Two polar bears visited Iceland in 2008. Attempts were made to capture one bear by anaesthetising it, capturing it, and sending it to the Copenhagen Zoo in Denmark. The mission failed and the bear had to be killed. After this incident, the Minister of Environment put together a task force to tackle how to respond to the next visit. The committee decided that the best solution was to kill the animals. Their decision was based on three important details. The safety of humans and livestock was most important. The second reason was that any rescue attempt would be incredibly costly. And lastly, the bears that happen to appear in Iceland typically come from East Greenland – a bigger polar bear population that, according to the committee, could afford to lose 1-2 bears every few years. 

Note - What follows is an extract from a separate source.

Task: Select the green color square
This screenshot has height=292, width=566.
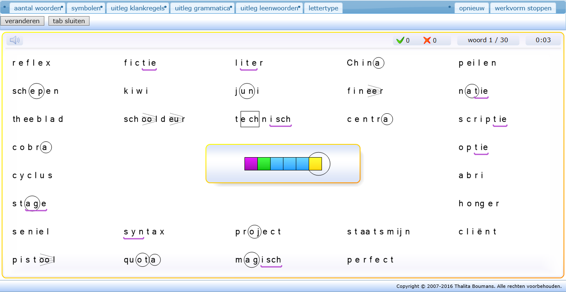Action: [x=264, y=164]
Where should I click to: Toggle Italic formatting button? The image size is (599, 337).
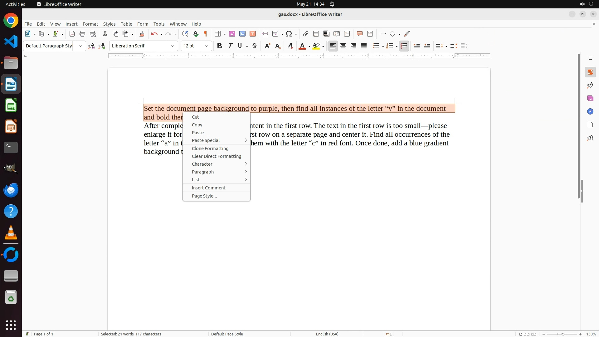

Since then, Iceland has had only three polar bears emerge on its shores. A dreadfully starved polar bear was shot and killed in Þistilfjörður in North East Iceland. Another was shot and killed by police the following year. The last polar bear discovered in Iceland in 2016 was shot and killed by expert hunters in Hvalsnes. 

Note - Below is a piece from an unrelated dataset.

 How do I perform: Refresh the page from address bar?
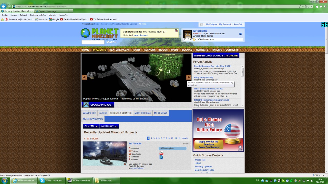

Plenty of people, both in Iceland and abroad, have criticised Iceland’s policy regarding polar bears, arguing that it is cruel and inhumane. However, the International Union for Conservation of Nature and Natural Resources has yet to object to the “stock” argument, which refers to the population of polar bears in East Greenland. Some critics have pointed to Canadian regions like Churchill, which has far more polar bear visits than Iceland but uses tranquilisers rather than shooting to kill. One of the most outspoken critics of the violent policy has been former Reykjavík mayor Jón Gnarr, who supports live capture. But because of the polar bear’s status as a “vagrant” – that is, an invasive species that is not native – they do not qualify for the same protections as other endangered species. 

Almost every year, reports of possible polar bear sightings filter into the Icelandic news and on social media. But it has always been someone mistaking a sheep or seal (I know, how could you confuse these – but the weather can get bad and the snowy shadows make people jumpy!). Your chances of encountering a polar bear while in Iceland are almost non-existent. Without a visit in seven years, climate change may have altered the bears’ path from the Arctic to Iceland. And even if they do come on shore, it is in remote parts of the north of Iceland, far from tourist attractions and away from route 1. And with the current policy, the chances of a bear surviving long enough to encounter anyone except the police and expert hunters is minimal.